本文抜粋 –
赤ちゃんの信念とこれからの課題

子どもの信念は成長につれて、だんだんと固まってきます。内部意識においても、外部意識においても、赤ちゃんは自らの体験をもとに世界の情報を取り入れることを優先的に行っています。そうしていく中で、信念を裏付ける証拠を固めていくことで、ある程度の量になると、もうそれ以上は信念を変えたくなくなるようです。今ある、信念をできるだけ保守し、どうしても必要なとき、一部だけを変える。それが次の課題となるのです。これまで作り上げてきた信念を効率よくカスタマイズしていくのです。そうしていくように変化していくためには、行動も変わってきます。記憶の方式も変わり、今度は身に付けた信念の出所や経緯も大事になってくるのです。新しく得た情報が、既存の信念よりも正しく、信頼できるという確信が得られない限り、信念を変えようとはしなくなっていくのです。

 

このように赤ちゃんの思考や信念は成長と共に大人のような思考形態に変わってきます。科学的に証明されているわけではありませんが、大人の自由連想や入眠時の思考は、革新性や創造性と関連があるとゴプニックは言っています。長椅子に横たわって自由連想すると、隠れた自己を発見した気分になり、夜中にベッドの中で大発見する科学者が実際にいたりします。洞察瞑想も優れた洞察を得ることが目標です。批判抜きで自由に意見を出し合うブレインストーミングも、自由連想や入眠時の思考と似て、斬新なアイデアを生むのに適しています。鮮明な注意が、学習や脳の可塑性を現象的に示しているように、このような意識体験は、頭の中で新しいアイデアや情報がまとめられていることを示す現象的な指標と言えそうだとゴプニックは言っています。

 

このことに対して、自伝的記憶と実行制御は、大人がもつ長期的な計画を立案し実行する能力を反映しています。ゴプニックは自分の体験において、過去、現在、未来を通じ一貫したものと捉えるからこそ、嫌なことも我慢すると言っています。確かに、何か長期的目標を持つためには近くのことばかりを見ていてはできません。そして、大きな目的を持ち続ける根気さや困難にぶつかったときに目的を見失わないからこそ、我慢できるのです。そのためには未来の自分を見通す力が必要です。そして、それは過去から現在の自分とつながっているという事を認識していなければいけません。

 

実行制御の実験は、1960年代に初めて行われました。その後、このテストの結果は、その子がティーンエイジャーになったときの学業成績と強い関連があることが分かりました。5歳の時点で欲求の充足を先延ばしできた子は、できなかった子よりも、ティーンエイジャーになったときに有能で成熟していると評価されることが多く、SAT(大学進学適性試験)でも一貫して高得点でした。そして、将来に絶望したティーンエイジャーは、自己破壊的な行動をとりやすい、ということを指摘する心理学者たちもいます。マイケル・チャンドラーは、カナダ先住民コミュニティのティーンエイジャーに注目しました。彼らは自殺のリスクが高く、自己破壊的な行動が多いことで知られていました。そのことを調べてみると、自殺リスクの高い青少年には、一貫した自己の感覚が希薄であることが分かりました。現在の自分から過去へ、そして、とりわけ未来へとつながる自己が、自殺リスクが高い成長年にはあまり確立していないというのです。

収集資料 –
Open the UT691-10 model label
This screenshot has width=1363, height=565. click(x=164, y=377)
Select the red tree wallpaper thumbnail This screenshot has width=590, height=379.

課題内容 –
赤ちゃんの信念と成長を扱った本文を、最後の文の後から書き継いでください。

回答 –
このことはいかに乳幼児期での自己の確立が将来に大きく関わってくるのかということが見えてきます。乳幼児期に自らの体験における情報を多く取り入れ、思考や信念をしっかりと持たせることができるのかということかが、将来にも重要になってくるのと同時に、昨今の日本の自殺者の多さや「キレる」といった人の増加、SNS関連の事件などはこういった子どもたちの信念や思考形成において、大きな課題があるのかもしれません。

赤ちゃんの脳の変化

子どもは6歳になるころには、自伝的記憶、実行制御(機能)、内なる監視人の基本的な機能が出来上がり、意識体験も大人とほぼ同じになるとゴプニックは言います。では、この内部意識の変化はどうして起こるのでしょうか。これには子どもの言語能力によるものが大きいようです。というのも、自伝的記憶と自己制御は、言語能力とともに発達するのです。言葉を使うことで、あったこと、するべきことを、他人だけでなく、自分にも言い聞かせられるからです。大人は言語能力が十分発達しているので、出来事に対して、内語を盛んに使います。頭の中で、言葉にして表現するのです。しかし、フラベルの研究では子どもはその内語をほとんど使わないらしいことを示唆しています。

 

このように言語は、大人の内部意識において、大きな役割を果たします。自分の「うちなる声」に叱られ、せかされ、指示され、説き伏せられます。このことについて、哲学者ジェリー・フォーダーはあるエピソードを紹介しています。「哲学の文章を書いているとき、意識の流れはどんな感じですか?」と聞かれ、彼は「がんばれジェリー、君ならできるぞ、ジェリー、その調子だ、ジェリー」と答えました。大人はこのように、内語を使っています。しかし、子どもの場合は少なくとも口やかましい内語は使わないし、聞いていないようです。目標に向かって彼らをせきたてるのは、内語よりも親の生の声だというのです。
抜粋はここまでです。